AML, in the business world, means anti money laundering. The term refers to specific regulations, procedures and laws that are aimed to stop criminals from hiding the funds that are illegally obtained and making them seem as if they are legitimate income.
AML law covers various different criminal behaviors and transactions and was drafted in order to stop numerous illegal activities. Unfortunately, it is difficult to stop absolutely all attempts to launder money. Fortunately, there are fewer cases of illegal activities as the law becomes better and better.
How Does AML Work?
AML regulations and laws target countless criminal activities like corruption of the public funds, illegal goods trading, market manipulation and tax evasion, together with methods utilized to conceal crimes and obtained money.
The criminals try to launder money gained through illegal acts. The best example of an illegal act is drug trafficking. Through criminal activities, the goal is always to make it really difficult to trace back funds.
A common money laundering technique is to run cash gained from illegal activities through cash-based legitimate businesses owned by confederates or the actual criminal organization. The “legitimate” business deposits money and criminals make withdrawals.
A money launderer can also sneak money into a foreign country in order to deposit it. Also, cash is sometimes deposited in really small increments in order to reduce the possibility of arousing suspicion. Launderers even sometimes invest cash and use the services of dishonest brokers that do not care about rules as they just want commissions.
Financial Institutions Have Obligations
Financial institutions need to monitor the deposits made by customers and all other transactions so that they can check that a money laundering scheme is not in place. All institutions need to verify the origins of large money sums, monitor all suspicious activities and when transactions are higher than a specific amount set by law ($10,000 in the US), they have to be reported. Compliance with AML law is mandatory and the clients of the financial institutions also have to be aware of the laws in place.

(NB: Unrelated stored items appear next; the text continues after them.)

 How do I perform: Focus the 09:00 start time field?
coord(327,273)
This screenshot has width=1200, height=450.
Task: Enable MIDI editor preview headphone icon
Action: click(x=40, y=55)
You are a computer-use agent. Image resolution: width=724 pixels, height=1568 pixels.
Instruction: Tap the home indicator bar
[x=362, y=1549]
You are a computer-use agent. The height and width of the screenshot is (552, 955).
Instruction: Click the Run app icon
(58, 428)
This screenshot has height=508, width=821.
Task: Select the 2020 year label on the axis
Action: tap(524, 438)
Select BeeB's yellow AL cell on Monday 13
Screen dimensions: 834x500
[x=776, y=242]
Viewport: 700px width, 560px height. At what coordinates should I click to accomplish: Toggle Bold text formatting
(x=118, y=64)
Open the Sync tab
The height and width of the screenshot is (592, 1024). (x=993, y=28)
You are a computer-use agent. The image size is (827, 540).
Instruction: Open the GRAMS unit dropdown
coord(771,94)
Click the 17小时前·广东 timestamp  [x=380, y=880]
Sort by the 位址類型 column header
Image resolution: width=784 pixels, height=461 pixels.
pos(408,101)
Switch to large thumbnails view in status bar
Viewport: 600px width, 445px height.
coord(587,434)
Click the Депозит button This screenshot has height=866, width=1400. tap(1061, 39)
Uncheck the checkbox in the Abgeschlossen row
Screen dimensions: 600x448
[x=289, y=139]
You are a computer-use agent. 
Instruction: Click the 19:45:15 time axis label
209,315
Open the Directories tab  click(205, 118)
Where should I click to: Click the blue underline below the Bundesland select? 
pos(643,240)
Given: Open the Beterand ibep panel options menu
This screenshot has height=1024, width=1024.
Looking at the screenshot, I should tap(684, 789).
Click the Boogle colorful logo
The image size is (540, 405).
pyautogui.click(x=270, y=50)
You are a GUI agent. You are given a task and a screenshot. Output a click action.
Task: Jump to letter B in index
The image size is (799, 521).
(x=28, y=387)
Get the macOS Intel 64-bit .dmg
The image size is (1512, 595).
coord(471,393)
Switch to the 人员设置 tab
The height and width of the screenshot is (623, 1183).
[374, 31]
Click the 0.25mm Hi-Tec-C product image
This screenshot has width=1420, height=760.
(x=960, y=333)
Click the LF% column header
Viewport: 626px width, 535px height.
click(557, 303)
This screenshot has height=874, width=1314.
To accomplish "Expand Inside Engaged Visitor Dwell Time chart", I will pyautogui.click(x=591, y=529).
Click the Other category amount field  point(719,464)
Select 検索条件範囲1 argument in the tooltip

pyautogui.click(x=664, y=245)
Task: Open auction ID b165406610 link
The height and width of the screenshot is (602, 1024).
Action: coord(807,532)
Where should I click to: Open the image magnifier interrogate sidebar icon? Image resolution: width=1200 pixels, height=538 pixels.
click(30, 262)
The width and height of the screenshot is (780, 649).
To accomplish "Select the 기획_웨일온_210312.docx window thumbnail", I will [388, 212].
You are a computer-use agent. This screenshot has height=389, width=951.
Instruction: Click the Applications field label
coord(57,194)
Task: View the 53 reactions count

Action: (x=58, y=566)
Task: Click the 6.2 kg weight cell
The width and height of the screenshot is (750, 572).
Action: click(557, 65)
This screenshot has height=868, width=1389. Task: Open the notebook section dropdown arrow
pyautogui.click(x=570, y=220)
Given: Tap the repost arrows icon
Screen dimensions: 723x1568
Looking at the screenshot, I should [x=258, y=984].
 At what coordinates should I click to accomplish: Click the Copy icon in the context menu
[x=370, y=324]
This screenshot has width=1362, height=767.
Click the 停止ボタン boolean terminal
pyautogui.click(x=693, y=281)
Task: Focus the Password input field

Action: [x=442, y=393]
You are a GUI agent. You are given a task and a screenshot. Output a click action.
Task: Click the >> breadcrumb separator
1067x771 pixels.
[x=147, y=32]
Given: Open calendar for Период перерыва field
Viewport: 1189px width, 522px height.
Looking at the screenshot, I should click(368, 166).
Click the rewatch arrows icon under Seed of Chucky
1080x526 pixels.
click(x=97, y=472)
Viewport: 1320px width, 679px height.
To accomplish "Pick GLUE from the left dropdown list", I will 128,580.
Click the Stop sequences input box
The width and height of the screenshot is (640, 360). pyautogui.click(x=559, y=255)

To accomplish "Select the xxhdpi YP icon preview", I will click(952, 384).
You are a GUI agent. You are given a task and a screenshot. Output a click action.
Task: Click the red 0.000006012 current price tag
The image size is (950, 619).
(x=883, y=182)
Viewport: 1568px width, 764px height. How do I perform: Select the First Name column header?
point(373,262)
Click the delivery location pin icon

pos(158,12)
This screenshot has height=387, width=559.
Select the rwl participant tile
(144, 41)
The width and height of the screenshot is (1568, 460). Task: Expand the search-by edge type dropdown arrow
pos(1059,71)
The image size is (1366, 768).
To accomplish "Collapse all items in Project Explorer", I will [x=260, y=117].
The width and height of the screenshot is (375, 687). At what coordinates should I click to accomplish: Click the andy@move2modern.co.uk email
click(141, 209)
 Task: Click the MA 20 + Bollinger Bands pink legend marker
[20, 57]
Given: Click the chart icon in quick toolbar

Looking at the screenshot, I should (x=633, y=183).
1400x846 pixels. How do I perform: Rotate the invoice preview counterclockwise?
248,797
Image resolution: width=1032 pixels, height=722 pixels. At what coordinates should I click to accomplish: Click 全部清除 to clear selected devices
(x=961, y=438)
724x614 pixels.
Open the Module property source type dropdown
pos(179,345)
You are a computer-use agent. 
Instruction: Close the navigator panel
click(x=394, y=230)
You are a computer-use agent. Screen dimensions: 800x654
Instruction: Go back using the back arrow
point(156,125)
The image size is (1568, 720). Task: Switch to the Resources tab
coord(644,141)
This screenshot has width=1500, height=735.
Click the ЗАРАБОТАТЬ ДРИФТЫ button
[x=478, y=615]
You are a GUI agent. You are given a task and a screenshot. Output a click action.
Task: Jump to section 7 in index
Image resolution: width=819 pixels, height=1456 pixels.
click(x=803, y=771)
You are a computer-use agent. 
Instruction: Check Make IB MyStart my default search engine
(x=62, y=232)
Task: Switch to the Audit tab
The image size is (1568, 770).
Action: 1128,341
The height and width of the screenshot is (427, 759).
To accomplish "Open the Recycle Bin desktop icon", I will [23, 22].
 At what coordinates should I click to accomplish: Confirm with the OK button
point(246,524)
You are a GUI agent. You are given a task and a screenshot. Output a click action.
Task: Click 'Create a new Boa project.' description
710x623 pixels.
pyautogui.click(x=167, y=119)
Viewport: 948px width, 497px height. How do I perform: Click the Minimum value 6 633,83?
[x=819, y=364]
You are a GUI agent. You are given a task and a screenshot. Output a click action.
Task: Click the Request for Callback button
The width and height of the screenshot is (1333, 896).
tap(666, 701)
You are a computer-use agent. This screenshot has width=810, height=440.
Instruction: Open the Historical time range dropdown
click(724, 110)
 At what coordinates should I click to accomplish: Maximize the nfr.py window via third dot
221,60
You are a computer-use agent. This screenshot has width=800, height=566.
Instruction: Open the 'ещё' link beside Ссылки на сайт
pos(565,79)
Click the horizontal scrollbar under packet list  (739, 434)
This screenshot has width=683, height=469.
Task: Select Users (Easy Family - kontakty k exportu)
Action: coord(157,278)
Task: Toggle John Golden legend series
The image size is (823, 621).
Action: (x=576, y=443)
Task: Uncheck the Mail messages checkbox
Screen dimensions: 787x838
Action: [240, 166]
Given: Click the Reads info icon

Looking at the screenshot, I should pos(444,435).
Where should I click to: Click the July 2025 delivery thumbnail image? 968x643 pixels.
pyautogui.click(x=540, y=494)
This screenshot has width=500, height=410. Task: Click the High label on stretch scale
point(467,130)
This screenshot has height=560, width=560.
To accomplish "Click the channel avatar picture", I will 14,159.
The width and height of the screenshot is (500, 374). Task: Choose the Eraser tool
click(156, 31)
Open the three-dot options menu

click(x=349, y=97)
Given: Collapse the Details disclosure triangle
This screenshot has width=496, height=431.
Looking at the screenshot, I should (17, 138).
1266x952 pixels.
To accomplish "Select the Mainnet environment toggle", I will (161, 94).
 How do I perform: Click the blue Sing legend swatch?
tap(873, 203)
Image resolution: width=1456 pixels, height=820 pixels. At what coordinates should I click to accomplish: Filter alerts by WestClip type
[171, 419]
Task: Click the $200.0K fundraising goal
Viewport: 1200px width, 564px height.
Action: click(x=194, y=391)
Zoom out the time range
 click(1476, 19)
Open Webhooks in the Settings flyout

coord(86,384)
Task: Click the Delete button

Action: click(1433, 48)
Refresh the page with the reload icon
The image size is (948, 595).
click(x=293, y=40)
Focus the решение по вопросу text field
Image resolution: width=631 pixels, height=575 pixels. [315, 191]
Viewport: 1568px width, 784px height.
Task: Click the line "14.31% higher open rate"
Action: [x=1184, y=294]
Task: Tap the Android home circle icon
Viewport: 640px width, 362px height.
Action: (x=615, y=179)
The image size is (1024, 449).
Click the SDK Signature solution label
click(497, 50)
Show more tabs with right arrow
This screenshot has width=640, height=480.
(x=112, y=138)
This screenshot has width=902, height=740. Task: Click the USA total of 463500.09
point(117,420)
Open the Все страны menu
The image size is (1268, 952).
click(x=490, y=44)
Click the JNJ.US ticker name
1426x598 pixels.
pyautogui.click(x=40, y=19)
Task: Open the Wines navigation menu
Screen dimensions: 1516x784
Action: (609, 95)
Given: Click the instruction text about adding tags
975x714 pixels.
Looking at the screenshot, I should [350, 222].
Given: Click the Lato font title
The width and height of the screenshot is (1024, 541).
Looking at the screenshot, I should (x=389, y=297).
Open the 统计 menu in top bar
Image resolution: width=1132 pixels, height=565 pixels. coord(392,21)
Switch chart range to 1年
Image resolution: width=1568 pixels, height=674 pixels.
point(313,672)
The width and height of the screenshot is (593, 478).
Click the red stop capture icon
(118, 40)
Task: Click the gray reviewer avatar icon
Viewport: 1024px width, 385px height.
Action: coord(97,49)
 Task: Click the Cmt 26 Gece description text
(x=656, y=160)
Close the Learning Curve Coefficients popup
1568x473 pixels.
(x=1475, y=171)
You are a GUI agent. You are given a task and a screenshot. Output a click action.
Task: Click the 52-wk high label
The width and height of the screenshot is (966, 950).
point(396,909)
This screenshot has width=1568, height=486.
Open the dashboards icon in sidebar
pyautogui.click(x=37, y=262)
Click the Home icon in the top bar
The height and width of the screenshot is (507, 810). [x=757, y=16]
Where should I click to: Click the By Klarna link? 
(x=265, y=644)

Money Laundering Investigations
Law enforcement agencies often carry out money laundering investigations. They commonly involve financial records being analyzed for suspicious activity and inconsistencies. The modern regulatory environment forces companies to keep extensive transaction records. This is needed for every single significant transaction.
If the police want to trace a crime, the financial institutions need to offer their support. This is only possible in the event that AML laws were respected.
In cases like larceny, embezzlement or robbery, law enforcement agencies have the possibility of returning property or funds to crime victims. As an example, in the event that money was found to have been laundered in order to cover up a case of embezzlement, the agency can normally trace everything back to victims.
AML law aims to protect people and force institutions that handle finances to do their part. Without money laundering laws and procedures to protect people, those that are rich would simply become richer. Also, criminals would be able to easily hide the source of their income.